To the untrained and the unwary, defending a person accused of a criminal offense may mean deploying a “win at all costs” strategy. But when Donald Trump’s defense team requested a special master to review records that were lawfully seized from Mar-a-Lago under a search warrant, we saw the startling hubris of defense attorneys who seemed to have closed their eyes to the law when it did not suit their goals.
Wanting a special master was right out of Trump’s stalling, obstructing and using the time to play the victim circus act. The 11th Circuit U.S. Court of Appeals ruling Thursday that a district judge was wrong to appoint such a review of the documents and stop the Justice Department from using them in its criminal investigation of Trump was the right move.
We saw the startling hubris of defense attorneys who seemed to have closed their eyes to the law when it did not suit their goals
Trump’s defense team had to know its request was meritless based on the separation of powers. In fact, a grade school social studies class (I’m surely dating myself now) may have known it.

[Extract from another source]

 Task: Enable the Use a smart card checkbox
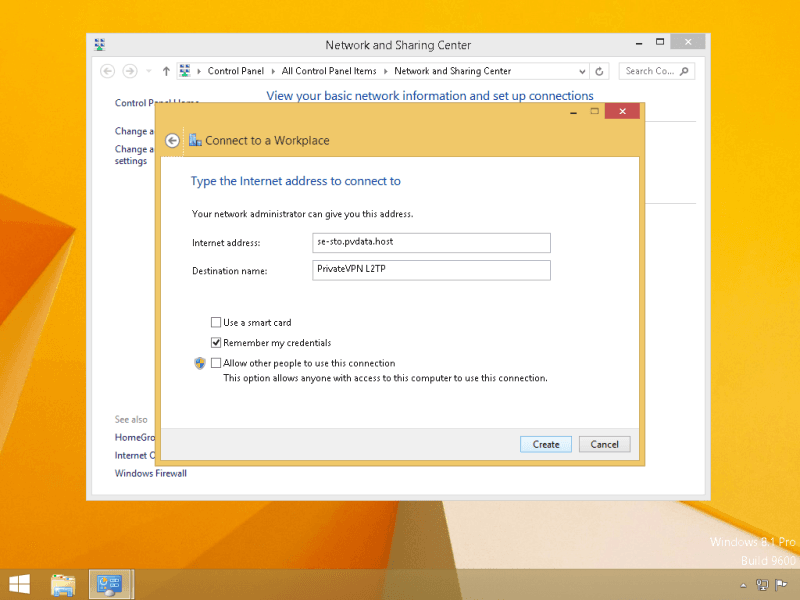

That’s where many first learn that the legislative branch makes the law, the executive branch enforces the law, and the judicial branch interprets the law.

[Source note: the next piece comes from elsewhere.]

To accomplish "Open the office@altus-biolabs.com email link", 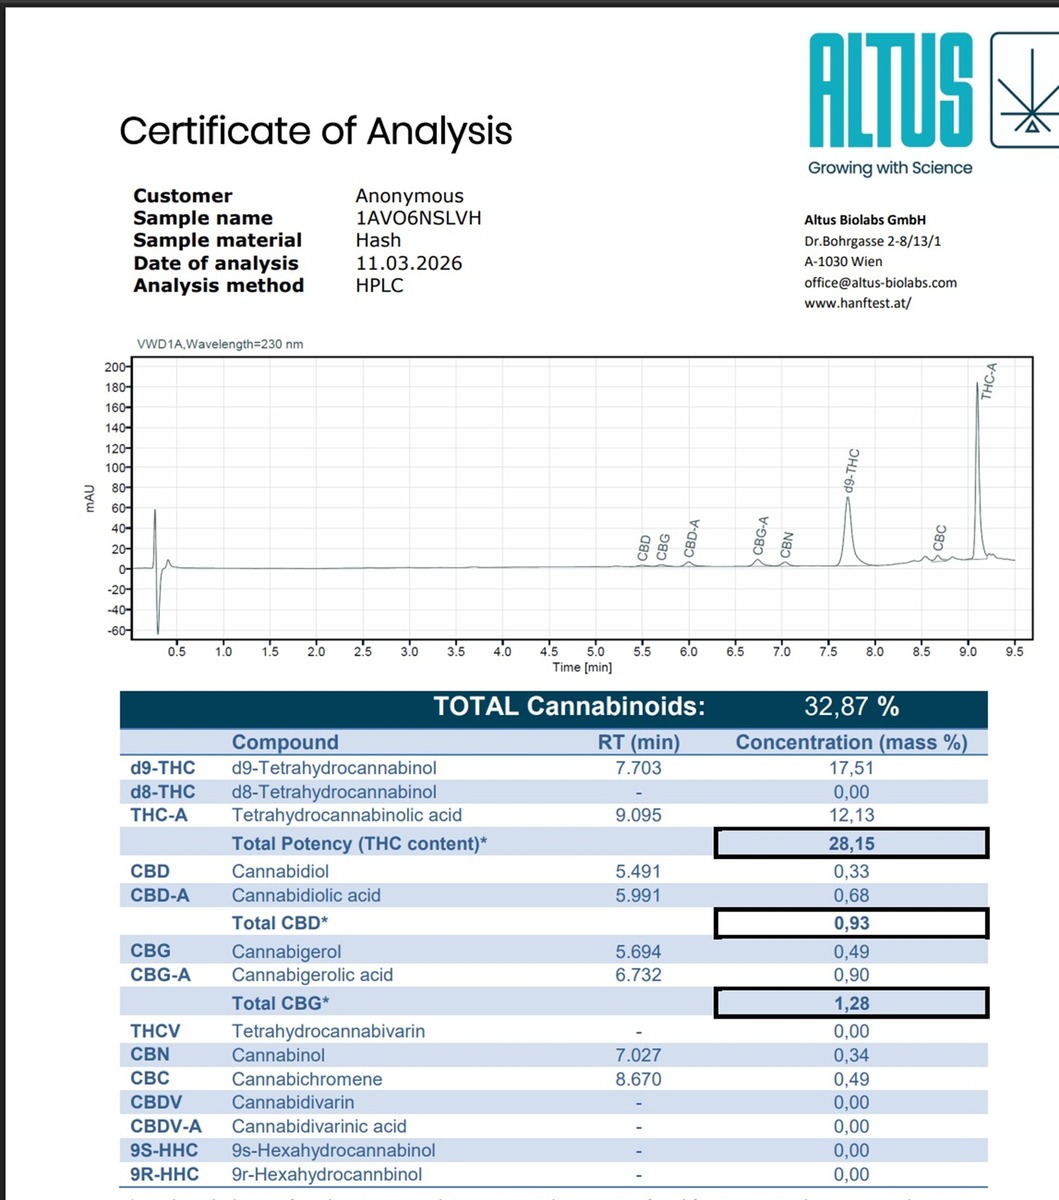I will (x=880, y=283).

Every defense attorney with a pulse knows, or should know, that the judicial branch, in just about every instance, has no right or authority to butt into a criminal investigation conducted by the executive branch (here, the Justice Department).

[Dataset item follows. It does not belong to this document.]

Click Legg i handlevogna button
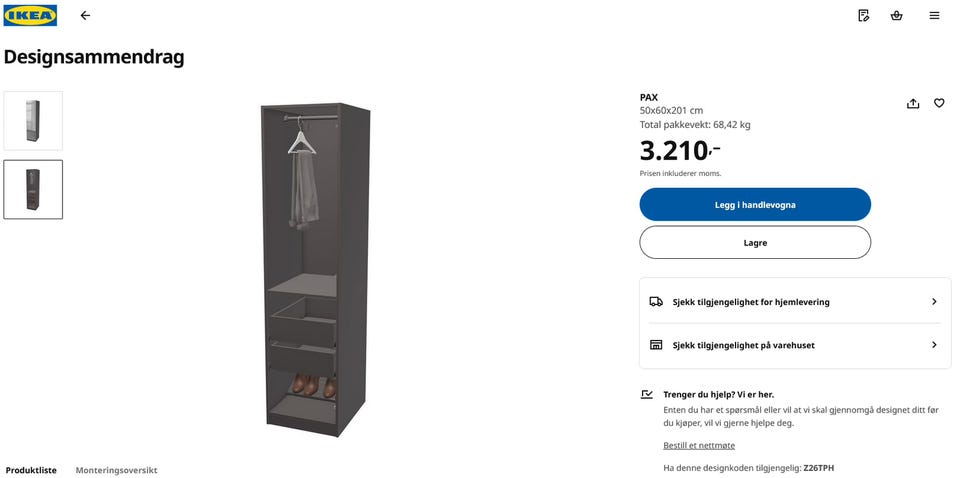This screenshot has height=478, width=960. tap(755, 204)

And if a defendant believes that it has the proverbial golden ticket (a nod to Willy Wonka) to get the judicial branch to stick a broomstick into the spokes of a Justice Department investigation where let’s say, the department has gotten and executed a search warrant, then the law is as clear as the right eyeglass prescription. The aggrieved party (here, Trump) must show proof of the following four: (1) the government’s callous disregard for his constitutional rights; (2) his interest in or need for the things seized; (3) he will be irreparably harmed if the stuff is not returned; and (4) he doesn’t have an adequate remedy at law.
Team Trump could not muster the strength to jump over the first hurdle. Not only was the government not callous when it came to Trump’s constitutional rights, but the government was also deferential and almost subservient to him. How many times was the former president politely asked to simply deliver the documents?
Now that we know that Trump’s defense had no ground to stand on the first standard of proof, what about the other three? Well, the Trump Team could fare no better with the second or third one. It comes down to one simple fact: These documents are not Trump’s. They belong to the government. The only harm Trump suffers if these documents are in the hands of the Justice Department is the ease with which he can be prosecuted — it is really over at the question of whether he possessed them.
In reality, the only one who suffers harm in the context of these documents is the public, and those who protect us in an undercover capacity because among the documents were highly classified information.